To integrate and streamline the professional development of over 10,000 members of Interior’s acquisition workforce (AWF), I led the establishment of the Interior Acquisition Institute (IAI) under DOI University in 2016. Due to the diligence and hard work of the DOIU learning center and program staff in 3 satellite locations (DC, Denver, and Albuquerque), we continue to deliver a robust catalog of learning and development for any federal employee who desires to obtain or maintain a federal acquisition certification or who wants to acquire competencies to perform successfully on a federal acquisition team (Contracting, COR, P/PM). The IAI also provides support to our agency’s leaders including the Acquisition Career Manager, the Program Management Improvement Officer, and the Chief Learning Officer. It has been very rewarding to contribute to the development of a capable, skilled, and high-performing federal AWF.
5. What is the biggest challenge in your position supporting the AWF?
The biggest challenge in my position supporting the AWF is resources. We all are doing important work so financial and human resources must be identified, prioritized, and strategically allocated. Regardless of the resources that we have, we must also respond to the priorities of the current Administration. These changes and decisions are the nature of federal government work. Recently, I have utilized resources like OPM’s Open Opportunities and DOI Career Connection portal to fill gaps in staff resources while providing professional development opportunities.

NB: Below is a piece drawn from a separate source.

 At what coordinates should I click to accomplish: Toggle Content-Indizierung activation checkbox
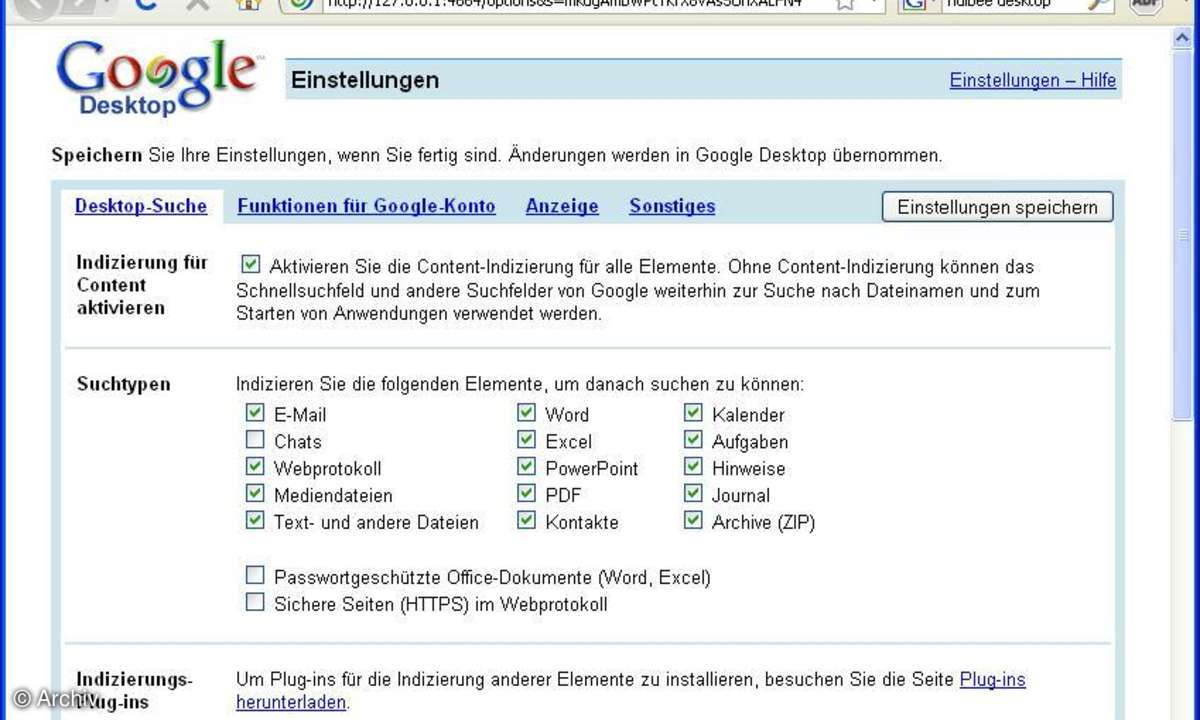pos(251,265)
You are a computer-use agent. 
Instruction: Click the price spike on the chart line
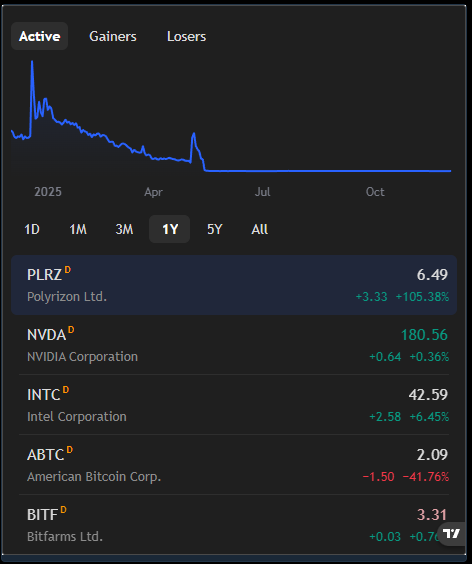point(32,62)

6. What skills do you think are most critical to successfully perform your job?
The foundation of my job performance is program management and service delivery leadership which requires business acumen and critical thinking mastery. I possess the technical skills to accomplish my job, but job skills related to people, relationships, and building coalitions are the most critical. Skills such as communication, political savvy, emotional intelligence, conflict management, entrepreneurship, strategic vision, and identity leadership have been key to developing the network and relationships that serve as the foundation for effective job performance and a successful career.
7. What words of wisdom would you offer to your fellow acquisition career managers (ACM) or the acquisition workforce?
To fellow AWF: First, the acquisition workforce has one of the most perpetually critical jobs in the federal government. We are stewards of taxpayer dollars by ensuring that services and products are delivered to Americans within scope, on time, and within budget. Second, to assist with requirements development, estimating costs, and measuring performance, the Contracting team should ensure that Program/Project Managers are identified and appropriately engaged early on. Program/Project Managers should team up with the Contracting team on acquisition planning and market research. Finally, ongoing professional development will provide all members of the acquisition workforce with the competencies needed to effectively perform their roles on the acquisition team.
To P/PMs: The skills, competencies, and experience that we have obtained as acquisition workforce members gives us an opening to many career paths including senior executive leadership. As the federal government is looking to identify and define what the future of work will be, take the opportunity to participate or lead many of the agency-wide and federal-wide workgroups, communities, and councils. P/PM professionals will have the expertise necessary to lead agencies through the technology, digital skills, and innovations of the future federal government.
To all federal workers: Work from a place of kindness, respect, ethics, resilience, and flexibility. Be generous with sharing your knowledge, skills, and experience. You will enjoy your federal career and you will unknowingly inspire others which will contribute to a legacy of learning and a culture of excellence.